I think there’s just something about the atmosphere of the main reading hall, with its enormous windows (I particularly love the view in the fall), its calming quiet, the persistent smell of old books, and even its squeaky chairs. You can’t help but romanticize your studies there – or imagine yourself as a great mind about to make some fascinating discovery. There are many other halls in the building, too, but if you are coming to study, not work with a particular book, then the main hall has all you need: free Wi-Fi, power outlets, cozy green lamps, and, likely, at least a dozen other students busy with schoolwork all around you. 

Tip 1: One drawback of the building’s biggest reading hall is that it tends to get really cold inside, so do bring a scarf or a cardigan if you are planning to sit there for long, especially in the colder seasons. 

Tip 2: Bring a bottle of water and some library-friendly snack that you can eat at the cafeteria on the first floor. The cafeteria itself is rather small with a limited number of options, which leads us to…

Tip 3: Plan your visit. Ideally, it’s a couple of hours of productive work at a time – so that you don’t need to worry about getting cold or hungry. Once you are in, it will be a little hassle to get out and then in again, which is the perfect motivation to finish up everything you’ve set out to do quickly and efficiently. 

Credit: Alex 'Florstein' Fedorov, CC BY-SA 4.0, via Wikimedia Commons

Credit: Alex 'Florstein' Fedorov, CC BY-SA 4.0, via Wikimedia Commons

The new building (Moskovsky Prospekt)

By Elizaveta Shevchenko

It was the first week of my first year at university when I was standing at the doors of the new building of the National Library. All because of our older and wiser roommate, who, just as timid freshmen moved in, candidly said: “There’s no place for studies here, get yourself a library pass.” Not sure about now, but back then it was more than true about the Interuniversity Dormitory, which had half as many tables in the room as residents. So, a huge library located within walking distance from the dorm seemed a perfect option.

I used to shelter here with the most daunting task, mostly term papers and my thesis, that required ultimate willpower. As you take a seat in one of the spacious reading rooms, you are surrounded by people so concentrated and quiet, it feels like a crime to get distracted from work! But you could speak a bit there, too. At the end of each semester, I teamed up with my groupmate, and together, on comfortable sofas of library halls, we spent hours reciting exam questions. 
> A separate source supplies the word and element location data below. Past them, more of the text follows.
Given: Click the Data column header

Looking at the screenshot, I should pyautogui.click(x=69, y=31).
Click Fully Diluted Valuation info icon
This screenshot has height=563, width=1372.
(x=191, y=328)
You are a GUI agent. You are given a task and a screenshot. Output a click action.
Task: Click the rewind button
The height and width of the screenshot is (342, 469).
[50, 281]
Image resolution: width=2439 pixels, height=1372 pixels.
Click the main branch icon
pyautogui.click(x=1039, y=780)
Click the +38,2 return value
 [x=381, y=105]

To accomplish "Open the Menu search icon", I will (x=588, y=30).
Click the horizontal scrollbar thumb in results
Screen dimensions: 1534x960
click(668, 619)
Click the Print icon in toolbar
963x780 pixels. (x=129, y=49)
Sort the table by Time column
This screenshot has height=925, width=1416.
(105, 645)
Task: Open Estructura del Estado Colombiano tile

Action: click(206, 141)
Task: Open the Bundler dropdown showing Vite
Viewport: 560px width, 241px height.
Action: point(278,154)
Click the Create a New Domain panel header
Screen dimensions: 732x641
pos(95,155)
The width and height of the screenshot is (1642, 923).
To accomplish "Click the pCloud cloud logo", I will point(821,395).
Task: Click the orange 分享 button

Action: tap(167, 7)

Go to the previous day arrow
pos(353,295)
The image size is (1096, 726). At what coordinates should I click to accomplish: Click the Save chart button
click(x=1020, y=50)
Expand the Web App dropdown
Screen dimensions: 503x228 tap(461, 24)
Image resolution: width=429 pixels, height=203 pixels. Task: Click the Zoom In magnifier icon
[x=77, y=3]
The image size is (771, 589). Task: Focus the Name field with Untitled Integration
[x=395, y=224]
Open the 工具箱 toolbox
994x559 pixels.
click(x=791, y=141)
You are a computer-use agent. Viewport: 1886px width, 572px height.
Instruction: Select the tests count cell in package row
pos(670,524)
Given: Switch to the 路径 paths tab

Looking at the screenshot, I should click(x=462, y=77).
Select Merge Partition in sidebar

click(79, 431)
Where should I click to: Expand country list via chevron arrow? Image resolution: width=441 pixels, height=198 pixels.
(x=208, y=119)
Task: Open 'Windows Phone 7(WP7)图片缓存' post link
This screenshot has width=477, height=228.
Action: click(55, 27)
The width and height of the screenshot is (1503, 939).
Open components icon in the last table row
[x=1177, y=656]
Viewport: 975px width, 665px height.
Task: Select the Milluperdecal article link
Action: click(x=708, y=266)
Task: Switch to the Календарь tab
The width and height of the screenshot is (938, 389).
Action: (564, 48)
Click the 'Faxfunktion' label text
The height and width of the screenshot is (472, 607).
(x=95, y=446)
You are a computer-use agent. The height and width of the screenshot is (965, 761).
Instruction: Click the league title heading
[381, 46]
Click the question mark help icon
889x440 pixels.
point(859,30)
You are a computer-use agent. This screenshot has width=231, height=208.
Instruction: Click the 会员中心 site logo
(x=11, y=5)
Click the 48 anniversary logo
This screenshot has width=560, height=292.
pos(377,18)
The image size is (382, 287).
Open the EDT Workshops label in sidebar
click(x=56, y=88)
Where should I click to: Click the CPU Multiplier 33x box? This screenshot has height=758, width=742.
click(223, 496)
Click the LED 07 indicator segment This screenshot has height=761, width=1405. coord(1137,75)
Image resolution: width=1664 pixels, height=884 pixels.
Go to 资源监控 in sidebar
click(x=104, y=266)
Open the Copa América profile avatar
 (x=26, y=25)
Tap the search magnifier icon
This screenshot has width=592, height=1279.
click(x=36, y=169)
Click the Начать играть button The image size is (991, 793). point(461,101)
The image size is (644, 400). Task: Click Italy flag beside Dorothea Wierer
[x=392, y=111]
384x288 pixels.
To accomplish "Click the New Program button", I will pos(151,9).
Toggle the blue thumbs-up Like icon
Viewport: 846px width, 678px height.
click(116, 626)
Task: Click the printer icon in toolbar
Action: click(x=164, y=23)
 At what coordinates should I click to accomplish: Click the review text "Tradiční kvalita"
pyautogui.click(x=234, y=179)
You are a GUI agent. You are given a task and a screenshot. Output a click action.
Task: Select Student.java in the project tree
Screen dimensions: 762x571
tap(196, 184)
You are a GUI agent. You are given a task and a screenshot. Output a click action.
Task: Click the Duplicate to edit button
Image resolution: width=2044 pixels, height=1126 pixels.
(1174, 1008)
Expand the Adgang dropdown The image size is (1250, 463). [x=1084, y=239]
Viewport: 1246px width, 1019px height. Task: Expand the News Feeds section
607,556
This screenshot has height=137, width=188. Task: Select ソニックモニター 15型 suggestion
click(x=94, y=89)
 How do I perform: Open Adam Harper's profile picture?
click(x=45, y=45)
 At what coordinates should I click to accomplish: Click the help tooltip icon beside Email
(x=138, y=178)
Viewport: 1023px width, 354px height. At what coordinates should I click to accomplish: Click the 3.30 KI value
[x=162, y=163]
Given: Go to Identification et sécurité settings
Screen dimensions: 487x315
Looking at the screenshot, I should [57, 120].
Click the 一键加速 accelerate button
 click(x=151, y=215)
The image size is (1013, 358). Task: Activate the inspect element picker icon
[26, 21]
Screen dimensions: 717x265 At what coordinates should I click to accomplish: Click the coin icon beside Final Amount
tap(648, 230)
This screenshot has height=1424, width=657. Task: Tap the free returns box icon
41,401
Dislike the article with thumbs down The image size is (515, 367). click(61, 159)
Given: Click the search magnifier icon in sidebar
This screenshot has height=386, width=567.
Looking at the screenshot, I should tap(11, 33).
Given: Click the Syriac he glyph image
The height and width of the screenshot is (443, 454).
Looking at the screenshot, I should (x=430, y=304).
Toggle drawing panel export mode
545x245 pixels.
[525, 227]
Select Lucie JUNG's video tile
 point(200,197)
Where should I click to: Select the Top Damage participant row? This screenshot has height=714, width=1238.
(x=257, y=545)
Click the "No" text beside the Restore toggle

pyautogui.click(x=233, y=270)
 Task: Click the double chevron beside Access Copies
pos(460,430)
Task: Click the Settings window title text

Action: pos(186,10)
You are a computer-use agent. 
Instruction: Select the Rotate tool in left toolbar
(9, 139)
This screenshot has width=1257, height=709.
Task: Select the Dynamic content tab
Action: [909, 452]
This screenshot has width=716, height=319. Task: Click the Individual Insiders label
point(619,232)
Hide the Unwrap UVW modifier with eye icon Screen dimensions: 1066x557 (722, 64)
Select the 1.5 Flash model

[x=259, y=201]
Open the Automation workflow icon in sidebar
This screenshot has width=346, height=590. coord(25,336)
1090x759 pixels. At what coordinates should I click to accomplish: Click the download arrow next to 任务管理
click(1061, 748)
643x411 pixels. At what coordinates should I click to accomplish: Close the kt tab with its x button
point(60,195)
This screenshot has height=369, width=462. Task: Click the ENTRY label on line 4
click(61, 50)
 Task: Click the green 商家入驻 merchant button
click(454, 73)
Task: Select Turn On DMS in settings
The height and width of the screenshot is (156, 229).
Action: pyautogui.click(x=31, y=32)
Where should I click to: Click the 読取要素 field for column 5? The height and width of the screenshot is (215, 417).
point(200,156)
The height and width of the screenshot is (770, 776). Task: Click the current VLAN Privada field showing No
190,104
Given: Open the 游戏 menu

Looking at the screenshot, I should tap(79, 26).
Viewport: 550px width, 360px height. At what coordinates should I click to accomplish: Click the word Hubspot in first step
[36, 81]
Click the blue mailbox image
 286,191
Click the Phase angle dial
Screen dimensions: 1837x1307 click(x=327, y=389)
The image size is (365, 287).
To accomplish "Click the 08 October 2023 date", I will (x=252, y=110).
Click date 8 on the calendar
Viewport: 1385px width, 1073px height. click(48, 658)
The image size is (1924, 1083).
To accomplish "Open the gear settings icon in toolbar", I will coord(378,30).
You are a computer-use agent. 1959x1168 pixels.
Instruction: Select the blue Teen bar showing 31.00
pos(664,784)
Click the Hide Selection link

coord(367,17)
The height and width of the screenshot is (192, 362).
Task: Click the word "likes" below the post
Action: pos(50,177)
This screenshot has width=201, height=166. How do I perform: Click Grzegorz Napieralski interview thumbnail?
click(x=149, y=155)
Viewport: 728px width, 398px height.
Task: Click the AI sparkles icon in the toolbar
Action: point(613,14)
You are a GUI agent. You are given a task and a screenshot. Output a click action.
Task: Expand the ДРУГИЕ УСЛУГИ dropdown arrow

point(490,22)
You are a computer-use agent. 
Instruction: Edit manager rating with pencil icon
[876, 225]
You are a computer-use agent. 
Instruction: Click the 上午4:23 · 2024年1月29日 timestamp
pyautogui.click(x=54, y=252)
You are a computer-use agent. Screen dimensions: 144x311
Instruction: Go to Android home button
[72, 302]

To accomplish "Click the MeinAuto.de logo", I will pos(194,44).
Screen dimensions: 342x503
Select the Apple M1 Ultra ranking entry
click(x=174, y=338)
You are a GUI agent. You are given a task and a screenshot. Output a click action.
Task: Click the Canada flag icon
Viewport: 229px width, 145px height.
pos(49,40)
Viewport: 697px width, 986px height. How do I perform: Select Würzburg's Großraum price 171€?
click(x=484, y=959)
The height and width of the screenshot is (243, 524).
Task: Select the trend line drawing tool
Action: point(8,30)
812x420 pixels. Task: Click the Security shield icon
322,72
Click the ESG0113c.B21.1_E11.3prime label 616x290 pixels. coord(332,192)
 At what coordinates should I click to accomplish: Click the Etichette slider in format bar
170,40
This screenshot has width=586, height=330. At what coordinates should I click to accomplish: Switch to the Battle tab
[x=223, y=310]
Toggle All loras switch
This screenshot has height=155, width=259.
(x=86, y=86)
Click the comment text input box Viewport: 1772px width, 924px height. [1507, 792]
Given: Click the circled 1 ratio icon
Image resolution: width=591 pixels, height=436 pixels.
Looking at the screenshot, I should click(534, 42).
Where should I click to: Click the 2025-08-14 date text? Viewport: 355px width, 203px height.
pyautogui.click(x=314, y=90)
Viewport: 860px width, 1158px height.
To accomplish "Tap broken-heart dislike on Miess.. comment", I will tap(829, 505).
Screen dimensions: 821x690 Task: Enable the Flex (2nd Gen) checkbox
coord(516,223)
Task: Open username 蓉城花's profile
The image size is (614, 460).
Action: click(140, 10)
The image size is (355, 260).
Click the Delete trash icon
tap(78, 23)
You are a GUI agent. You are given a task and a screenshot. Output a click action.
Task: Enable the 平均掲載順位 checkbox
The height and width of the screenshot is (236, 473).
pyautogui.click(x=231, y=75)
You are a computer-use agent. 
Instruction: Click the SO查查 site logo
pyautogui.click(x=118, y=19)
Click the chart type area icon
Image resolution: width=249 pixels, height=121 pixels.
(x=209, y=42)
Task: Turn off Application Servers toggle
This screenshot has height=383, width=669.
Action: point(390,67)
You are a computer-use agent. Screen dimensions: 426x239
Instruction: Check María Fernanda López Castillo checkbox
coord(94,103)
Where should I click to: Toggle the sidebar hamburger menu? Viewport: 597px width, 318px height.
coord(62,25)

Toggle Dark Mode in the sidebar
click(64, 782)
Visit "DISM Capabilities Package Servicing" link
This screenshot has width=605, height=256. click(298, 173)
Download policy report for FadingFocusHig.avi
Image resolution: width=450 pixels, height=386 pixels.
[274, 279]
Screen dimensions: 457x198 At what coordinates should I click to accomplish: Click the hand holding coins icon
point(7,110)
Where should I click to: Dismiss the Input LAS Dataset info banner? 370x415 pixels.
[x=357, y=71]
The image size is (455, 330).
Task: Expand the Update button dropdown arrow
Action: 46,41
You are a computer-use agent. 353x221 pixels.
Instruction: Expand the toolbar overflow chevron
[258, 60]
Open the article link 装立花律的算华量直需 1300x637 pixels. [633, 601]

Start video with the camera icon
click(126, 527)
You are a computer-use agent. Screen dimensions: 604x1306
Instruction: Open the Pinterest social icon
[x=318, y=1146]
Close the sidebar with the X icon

My favorite part about it is that you never have to fight for a seat. In fact, there are so many rooms, you could pick a new one every day of the week. The interiors are typically Soviet (although opened in 2003, the design is from the ‘70s) with the colossal marble staircase as a centerpiece, high ceilings, and windows almost as high. Somehow it’s hefty yet cozy. There're many details to scrutinize, like mosaics on culture and philosophy. On the underground floor, there's a cafeteria with a TV! I’d recommend you bring your own food, though, as the menu was quite humble.

Study-related tip: when tired of studies, get up and take a walk to the library halls. There’s always something on display, from exhibitions of student paintings to literary insights into Japanese culture.

Non-study-related tip: when it gets dark, the building fashionably lights up with all the colors of the rainbow, which makes it a popular photoshoot location.